[Texte cité]:
────

Le cidre prend du galon: « Parfait exemple de la valorisation d’un terroir et d’une agriculture respectueuse »

La mise en bouteilles de l'année en pleine nature, un moment sacré à la Cidrerie de Condroz © PHOTOS : ELISABETH DEBOURSE
Elisabeth Debourse Journaliste

Autrefois fruit défendu, la pomme est devenue un basique de la corbeille et se fraie désormais une place sur les zincs des bars. D’une cidrothèque à Schaerbeek à une petite fabrique artisanale du Condroz, retour sur l’ascension, toujours fragile, d’un cidre résolument contemporain.

────

[Consigne A]:
Recopiez mot pour mot le passage de l'article sur le cidre qui va de « Le cidre prend » jusqu'à « cidre résolument contemporain. ».

────

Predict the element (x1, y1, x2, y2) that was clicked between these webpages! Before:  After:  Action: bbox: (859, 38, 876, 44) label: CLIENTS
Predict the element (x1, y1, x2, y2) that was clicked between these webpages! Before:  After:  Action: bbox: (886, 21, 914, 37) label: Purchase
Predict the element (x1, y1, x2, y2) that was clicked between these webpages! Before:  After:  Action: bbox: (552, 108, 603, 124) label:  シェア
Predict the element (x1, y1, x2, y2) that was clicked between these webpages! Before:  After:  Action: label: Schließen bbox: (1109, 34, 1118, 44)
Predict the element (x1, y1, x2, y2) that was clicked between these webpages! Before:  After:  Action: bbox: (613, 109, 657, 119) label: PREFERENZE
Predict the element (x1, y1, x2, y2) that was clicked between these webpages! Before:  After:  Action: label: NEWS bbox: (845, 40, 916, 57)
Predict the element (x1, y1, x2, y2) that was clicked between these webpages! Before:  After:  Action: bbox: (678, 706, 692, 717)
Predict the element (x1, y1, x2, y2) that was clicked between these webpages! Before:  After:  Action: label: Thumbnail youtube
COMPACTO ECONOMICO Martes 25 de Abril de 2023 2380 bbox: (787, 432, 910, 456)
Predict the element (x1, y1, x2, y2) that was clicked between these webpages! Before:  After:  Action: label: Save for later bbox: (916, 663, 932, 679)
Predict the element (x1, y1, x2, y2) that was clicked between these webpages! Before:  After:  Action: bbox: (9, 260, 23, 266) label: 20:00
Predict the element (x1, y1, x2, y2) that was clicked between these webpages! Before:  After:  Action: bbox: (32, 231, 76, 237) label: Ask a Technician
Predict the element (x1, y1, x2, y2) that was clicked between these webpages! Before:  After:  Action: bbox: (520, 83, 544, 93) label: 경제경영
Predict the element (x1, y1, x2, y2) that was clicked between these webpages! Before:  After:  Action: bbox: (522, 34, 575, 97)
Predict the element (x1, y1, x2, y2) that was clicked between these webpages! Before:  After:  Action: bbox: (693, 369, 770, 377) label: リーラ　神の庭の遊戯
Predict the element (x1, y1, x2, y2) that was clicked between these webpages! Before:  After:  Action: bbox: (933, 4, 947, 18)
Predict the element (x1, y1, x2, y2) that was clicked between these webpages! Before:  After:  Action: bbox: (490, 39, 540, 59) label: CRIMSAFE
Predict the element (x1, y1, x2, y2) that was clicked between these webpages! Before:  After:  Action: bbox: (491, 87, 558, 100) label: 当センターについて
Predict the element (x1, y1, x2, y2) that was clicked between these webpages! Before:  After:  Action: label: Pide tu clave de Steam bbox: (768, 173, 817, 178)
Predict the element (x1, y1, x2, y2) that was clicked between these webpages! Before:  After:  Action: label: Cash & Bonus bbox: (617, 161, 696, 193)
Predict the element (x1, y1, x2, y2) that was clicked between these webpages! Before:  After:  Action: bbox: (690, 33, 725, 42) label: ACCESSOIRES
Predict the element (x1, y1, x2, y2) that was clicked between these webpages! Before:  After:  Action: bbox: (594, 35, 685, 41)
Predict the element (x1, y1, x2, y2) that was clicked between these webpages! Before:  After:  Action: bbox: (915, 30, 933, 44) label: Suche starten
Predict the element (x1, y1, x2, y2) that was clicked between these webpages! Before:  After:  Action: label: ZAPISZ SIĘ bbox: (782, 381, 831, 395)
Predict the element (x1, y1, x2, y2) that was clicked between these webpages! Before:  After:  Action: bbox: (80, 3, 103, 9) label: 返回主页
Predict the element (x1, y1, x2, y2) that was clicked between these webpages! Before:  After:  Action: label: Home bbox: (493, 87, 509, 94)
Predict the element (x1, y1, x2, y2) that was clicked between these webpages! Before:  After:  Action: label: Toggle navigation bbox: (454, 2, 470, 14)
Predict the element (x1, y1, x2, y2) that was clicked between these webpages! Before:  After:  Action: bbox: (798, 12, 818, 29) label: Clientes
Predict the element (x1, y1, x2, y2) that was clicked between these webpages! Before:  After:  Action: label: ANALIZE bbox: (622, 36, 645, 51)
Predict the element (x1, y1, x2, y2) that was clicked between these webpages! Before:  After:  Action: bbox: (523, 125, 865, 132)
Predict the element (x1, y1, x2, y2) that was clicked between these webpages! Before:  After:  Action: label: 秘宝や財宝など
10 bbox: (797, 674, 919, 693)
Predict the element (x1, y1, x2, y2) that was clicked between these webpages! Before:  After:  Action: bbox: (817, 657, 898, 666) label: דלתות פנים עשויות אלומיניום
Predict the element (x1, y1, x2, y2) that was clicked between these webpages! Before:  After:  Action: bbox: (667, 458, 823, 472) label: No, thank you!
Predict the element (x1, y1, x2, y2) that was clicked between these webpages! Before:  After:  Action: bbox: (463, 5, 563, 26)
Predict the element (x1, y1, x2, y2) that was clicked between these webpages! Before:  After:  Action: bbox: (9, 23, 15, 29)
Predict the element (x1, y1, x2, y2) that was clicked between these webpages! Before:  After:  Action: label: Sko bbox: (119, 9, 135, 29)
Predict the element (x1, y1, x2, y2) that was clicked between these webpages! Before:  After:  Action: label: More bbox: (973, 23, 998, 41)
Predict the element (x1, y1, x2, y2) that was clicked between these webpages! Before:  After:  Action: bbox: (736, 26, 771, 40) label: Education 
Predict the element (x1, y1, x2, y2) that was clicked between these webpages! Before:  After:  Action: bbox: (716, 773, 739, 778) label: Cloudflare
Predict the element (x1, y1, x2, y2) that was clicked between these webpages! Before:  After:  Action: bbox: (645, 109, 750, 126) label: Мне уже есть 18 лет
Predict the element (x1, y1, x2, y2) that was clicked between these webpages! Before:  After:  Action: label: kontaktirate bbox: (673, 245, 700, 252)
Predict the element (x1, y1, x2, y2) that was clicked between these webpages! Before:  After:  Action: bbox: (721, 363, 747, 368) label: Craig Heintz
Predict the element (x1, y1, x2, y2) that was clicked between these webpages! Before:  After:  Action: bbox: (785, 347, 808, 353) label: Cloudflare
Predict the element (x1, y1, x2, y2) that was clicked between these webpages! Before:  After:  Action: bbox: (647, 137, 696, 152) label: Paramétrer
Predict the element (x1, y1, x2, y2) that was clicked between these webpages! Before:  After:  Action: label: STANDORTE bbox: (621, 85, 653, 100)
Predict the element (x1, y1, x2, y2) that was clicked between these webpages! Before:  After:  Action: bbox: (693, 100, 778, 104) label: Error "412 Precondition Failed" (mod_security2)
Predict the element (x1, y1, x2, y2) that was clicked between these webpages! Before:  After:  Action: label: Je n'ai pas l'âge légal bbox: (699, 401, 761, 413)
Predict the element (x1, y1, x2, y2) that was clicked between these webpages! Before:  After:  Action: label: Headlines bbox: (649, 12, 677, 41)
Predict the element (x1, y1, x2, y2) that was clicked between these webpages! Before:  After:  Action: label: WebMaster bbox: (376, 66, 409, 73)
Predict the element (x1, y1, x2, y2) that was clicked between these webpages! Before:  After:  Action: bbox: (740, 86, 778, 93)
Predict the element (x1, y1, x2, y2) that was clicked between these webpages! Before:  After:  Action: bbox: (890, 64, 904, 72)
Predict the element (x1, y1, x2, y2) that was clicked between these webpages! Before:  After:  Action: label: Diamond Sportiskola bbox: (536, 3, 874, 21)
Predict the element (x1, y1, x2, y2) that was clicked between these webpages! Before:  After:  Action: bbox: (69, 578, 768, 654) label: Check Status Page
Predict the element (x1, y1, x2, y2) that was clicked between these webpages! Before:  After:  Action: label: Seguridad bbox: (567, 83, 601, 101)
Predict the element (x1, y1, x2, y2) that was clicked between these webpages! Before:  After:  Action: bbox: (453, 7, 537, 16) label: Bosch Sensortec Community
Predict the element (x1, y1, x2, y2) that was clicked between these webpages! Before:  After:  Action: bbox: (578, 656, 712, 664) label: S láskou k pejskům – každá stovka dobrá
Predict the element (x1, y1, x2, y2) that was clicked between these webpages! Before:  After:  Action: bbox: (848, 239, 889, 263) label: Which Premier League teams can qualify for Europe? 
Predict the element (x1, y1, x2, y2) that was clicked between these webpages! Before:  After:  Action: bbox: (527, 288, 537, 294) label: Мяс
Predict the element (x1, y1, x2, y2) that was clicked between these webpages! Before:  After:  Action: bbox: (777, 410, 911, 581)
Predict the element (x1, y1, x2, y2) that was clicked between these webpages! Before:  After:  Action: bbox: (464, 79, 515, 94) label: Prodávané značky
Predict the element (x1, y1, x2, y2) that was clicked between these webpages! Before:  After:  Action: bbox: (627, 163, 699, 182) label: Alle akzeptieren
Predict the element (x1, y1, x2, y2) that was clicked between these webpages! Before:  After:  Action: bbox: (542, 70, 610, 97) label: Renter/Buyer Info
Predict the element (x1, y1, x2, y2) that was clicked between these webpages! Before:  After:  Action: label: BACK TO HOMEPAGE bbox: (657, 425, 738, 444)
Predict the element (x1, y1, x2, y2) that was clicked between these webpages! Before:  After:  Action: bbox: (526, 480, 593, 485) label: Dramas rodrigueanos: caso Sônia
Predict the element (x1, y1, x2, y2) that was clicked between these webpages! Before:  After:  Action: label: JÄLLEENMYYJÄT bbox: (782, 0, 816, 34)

────

[Consigne B]:
Dans les enregistrements, reproduisez à l'identique toutes les lignes depuis celle qui contient « 663, 932, 679) » jusqu'à celle qui contient « 377) label: リーラ　神の庭の遊戯 », ces deux lignes comprises, et uniquement celles-ci.

[Résultat de l'exercice A]:
Le cidre prend du galon: « Parfait exemple de la valorisation d’un terroir et d’une agriculture respectueuse »

La mise en bouteilles de l'année en pleine nature, un moment sacré à la Cidrerie de Condroz © PHOTOS : ELISABETH DEBOURSE
Elisabeth Debourse Journaliste

Autrefois fruit défendu, la pomme est devenue un basique de la corbeille et se fraie désormais une place sur les zincs des bars. D’une cidrothèque à Schaerbeek à une petite fabrique artisanale du Condroz, retour sur l’ascension, toujours fragile, d’un cidre résolument contemporain.

[Résultat de l'exercice B]:
Predict the element (x1, y1, x2, y2) that was clicked between these webpages! Before:  After:  Action: label: Save for later bbox: (916, 663, 932, 679)
Predict the element (x1, y1, x2, y2) that was clicked between these webpages! Before:  After:  Action: bbox: (9, 260, 23, 266) label: 20:00
Predict the element (x1, y1, x2, y2) that was clicked between these webpages! Before:  After:  Action: bbox: (32, 231, 76, 237) label: Ask a Technician
Predict the element (x1, y1, x2, y2) that was clicked between these webpages! Before:  After:  Action: bbox: (520, 83, 544, 93) label: 경제경영
Predict the element (x1, y1, x2, y2) that was clicked between these webpages! Before:  After:  Action: bbox: (522, 34, 575, 97)
Predict the element (x1, y1, x2, y2) that was clicked between these webpages! Before:  After:  Action: bbox: (693, 369, 770, 377) label: リーラ　神の庭の遊戯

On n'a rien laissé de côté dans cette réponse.